The Testimony of a Woodcutter, Questioned by a High Police Commissioner

Yes, sir. Certainly, it was I who found the body. (…)

Source: Akutagawa, Ryūnosuke “In a Grove.” In: Ryunosuke Akutagawa Rashomon and other Stories. Translated by Takashi Kojima. Bantam Books 1959.

Available at [🔗], [🔗] and [🔗].

current affairs

In The Atlantic article “The uncomfortable truth about campus rape policies,” Emily Yoffe discusses campus policy dealing with allegations of sexual assault and harassment.

links

 Emily Yoffe “The uncomfortable truth of campus rape policies.” Atlantic, 6 September 2018. [🔗] and [🔗]

questions

1. What testimonies in Ryunosuke Akutagawa’s “In a Grove” are consistent with one another? What testimonies are inconsistent? How so?

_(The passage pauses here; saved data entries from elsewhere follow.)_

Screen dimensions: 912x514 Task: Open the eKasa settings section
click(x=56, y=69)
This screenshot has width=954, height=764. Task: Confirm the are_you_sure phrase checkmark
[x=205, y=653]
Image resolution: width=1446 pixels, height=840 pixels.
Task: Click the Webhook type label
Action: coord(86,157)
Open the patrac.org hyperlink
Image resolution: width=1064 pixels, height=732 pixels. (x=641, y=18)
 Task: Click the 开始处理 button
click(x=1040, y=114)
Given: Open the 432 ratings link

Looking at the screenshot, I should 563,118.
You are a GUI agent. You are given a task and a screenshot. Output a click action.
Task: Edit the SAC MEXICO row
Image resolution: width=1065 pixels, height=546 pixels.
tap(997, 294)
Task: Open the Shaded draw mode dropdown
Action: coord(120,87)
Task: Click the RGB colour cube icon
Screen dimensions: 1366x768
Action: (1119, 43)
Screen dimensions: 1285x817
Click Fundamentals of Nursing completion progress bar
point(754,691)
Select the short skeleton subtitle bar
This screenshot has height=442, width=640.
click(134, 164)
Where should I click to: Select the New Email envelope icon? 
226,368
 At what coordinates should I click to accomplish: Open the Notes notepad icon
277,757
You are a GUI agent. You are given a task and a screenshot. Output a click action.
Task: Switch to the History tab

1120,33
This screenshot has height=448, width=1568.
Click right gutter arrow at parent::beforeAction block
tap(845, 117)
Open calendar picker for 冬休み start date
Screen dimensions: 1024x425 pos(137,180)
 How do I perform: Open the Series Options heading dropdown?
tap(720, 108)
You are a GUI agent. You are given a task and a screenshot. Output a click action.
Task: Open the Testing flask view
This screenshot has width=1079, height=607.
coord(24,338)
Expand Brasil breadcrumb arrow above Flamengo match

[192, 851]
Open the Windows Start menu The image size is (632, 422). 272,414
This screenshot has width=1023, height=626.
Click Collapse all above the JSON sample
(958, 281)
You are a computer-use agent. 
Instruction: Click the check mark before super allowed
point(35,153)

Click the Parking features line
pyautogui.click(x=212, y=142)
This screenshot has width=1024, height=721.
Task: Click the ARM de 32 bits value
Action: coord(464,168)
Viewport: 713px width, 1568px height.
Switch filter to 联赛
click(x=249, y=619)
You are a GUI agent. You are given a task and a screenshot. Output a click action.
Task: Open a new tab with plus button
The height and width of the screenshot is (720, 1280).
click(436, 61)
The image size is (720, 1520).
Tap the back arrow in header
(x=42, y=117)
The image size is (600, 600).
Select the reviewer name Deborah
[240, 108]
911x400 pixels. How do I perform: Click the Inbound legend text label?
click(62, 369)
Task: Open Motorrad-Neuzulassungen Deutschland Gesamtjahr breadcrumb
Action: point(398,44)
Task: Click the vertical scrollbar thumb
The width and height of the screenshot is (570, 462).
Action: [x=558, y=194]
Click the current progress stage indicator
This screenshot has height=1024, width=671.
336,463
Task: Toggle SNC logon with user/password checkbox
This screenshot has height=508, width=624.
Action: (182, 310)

2. Akira Kurosawa’s Rashomon (1950) [🔗] is a film version of “In a Grove”. This title of the film introduced the expression in English of “a Rashomon effect” when multiple people give different interpretations of the same effect. To what extent might there be a difference in interpretation in the testimonies in “In a Grove”? To what extent are the testimonies just plain inconsistent with one another?

3. Do you find some testimonies more plausible than others? Are there certain testimonies or parts of testimonies that we have reason to believe or disbelieve by the end of the story or the film? 

4. Kurosawa wrote in his autobiography: "Human beings are unable to be honest with themselves about themselves. They cannot talk about themselves without embellishing." How are the various testimonies self-serving? 

5. How do the testimonies in Kurosawa’s Rashomon agree and diverge from the testimonies in Kutagowe’s “In a Grove”?

6. Emily Yoffe’s “The uncomfortable truth about campus rape policies” opens up with a sexual encounter on campus that interpreted differently by the parties involved. How do current campus policies deal with allegations of sexual assault? What is Yoffe’s view of these policies? What is your assessment?